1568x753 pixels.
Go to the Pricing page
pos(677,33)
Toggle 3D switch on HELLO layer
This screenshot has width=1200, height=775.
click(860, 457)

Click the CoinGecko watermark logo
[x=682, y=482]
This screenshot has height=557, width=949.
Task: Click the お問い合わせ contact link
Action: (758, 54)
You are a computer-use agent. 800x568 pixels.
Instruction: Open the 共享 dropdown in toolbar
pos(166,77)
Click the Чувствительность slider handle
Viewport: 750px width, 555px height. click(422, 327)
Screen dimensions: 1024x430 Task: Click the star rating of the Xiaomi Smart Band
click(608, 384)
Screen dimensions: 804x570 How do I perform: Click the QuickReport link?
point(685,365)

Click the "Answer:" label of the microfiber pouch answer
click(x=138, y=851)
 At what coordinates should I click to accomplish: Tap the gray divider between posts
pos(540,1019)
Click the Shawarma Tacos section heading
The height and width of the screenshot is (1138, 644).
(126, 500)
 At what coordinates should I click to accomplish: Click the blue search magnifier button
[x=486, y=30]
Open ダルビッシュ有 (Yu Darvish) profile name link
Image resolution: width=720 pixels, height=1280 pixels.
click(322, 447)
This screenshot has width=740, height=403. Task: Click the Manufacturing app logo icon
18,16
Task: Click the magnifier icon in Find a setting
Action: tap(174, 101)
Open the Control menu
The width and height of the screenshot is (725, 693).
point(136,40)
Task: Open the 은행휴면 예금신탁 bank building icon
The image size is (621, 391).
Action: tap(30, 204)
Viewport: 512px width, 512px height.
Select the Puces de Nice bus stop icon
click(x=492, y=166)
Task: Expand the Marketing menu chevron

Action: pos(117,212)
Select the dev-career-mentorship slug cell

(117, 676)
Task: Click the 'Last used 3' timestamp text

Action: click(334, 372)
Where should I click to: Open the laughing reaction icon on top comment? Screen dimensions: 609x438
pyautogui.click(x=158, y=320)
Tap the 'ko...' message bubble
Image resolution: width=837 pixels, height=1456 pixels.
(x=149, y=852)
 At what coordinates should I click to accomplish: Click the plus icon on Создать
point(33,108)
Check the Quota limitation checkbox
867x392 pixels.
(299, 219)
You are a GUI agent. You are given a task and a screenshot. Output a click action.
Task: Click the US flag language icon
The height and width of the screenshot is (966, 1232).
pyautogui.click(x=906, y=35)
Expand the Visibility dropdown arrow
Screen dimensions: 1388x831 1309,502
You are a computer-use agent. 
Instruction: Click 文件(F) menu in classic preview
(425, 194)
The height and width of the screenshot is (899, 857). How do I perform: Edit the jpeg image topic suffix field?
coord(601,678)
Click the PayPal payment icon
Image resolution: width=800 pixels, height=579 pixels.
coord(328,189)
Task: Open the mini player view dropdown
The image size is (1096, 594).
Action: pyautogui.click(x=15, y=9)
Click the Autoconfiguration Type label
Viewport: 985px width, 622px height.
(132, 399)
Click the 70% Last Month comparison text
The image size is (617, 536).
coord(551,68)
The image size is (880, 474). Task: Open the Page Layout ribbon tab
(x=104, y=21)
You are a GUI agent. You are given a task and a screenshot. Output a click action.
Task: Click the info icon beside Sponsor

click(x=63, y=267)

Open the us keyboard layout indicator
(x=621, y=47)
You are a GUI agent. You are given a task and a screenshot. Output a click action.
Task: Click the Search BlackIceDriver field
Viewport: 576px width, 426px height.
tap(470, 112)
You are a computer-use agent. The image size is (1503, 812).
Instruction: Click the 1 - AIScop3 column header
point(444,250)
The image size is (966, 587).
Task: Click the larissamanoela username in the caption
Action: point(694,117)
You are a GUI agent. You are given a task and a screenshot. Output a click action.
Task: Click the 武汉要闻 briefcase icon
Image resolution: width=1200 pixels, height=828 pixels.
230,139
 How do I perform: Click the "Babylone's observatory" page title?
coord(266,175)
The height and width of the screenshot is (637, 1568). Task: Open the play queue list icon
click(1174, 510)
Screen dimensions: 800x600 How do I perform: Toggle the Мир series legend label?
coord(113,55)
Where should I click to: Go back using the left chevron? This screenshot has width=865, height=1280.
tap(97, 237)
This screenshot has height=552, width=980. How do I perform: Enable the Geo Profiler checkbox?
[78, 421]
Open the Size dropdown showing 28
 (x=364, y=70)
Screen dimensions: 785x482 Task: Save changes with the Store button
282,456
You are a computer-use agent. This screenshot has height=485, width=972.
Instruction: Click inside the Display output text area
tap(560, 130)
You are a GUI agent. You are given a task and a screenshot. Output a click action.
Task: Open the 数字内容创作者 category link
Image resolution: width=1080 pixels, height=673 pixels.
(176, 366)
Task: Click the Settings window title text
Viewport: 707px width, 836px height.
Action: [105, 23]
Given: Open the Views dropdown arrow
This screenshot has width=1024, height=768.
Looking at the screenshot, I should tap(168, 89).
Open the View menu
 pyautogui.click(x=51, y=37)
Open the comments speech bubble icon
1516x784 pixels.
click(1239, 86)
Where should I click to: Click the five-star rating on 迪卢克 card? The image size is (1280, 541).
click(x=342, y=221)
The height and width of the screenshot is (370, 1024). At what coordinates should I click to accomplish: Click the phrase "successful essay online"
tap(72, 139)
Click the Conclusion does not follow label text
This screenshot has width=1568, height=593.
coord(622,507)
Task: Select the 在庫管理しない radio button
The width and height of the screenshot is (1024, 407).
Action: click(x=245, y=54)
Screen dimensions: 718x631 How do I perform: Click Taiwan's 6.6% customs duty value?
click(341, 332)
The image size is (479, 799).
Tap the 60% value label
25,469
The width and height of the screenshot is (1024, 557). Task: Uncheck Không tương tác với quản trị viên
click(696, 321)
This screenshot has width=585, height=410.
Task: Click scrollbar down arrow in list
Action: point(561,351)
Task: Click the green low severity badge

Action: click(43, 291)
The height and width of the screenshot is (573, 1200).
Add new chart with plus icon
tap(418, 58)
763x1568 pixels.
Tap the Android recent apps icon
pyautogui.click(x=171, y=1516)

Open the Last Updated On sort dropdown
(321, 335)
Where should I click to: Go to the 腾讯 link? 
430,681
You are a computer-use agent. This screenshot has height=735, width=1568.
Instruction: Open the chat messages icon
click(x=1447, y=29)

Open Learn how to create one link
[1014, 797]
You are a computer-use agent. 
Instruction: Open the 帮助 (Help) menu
━━━━━━━━━━━━━━━━━━━━━━━━━━━━━━
Task details: Go line by line through the data and copy any that contain "computer".

Response:
You are a computer-use agent. 800x568 pixels.
You are a computer-use agent. 
You are a computer-use agent. The image size is (1503, 812).
You are a computer-use agent. This screenshot has height=485, width=972.
You are a computer-use agent. This screenshot has height=735, width=1568.
You are a computer-use agent. 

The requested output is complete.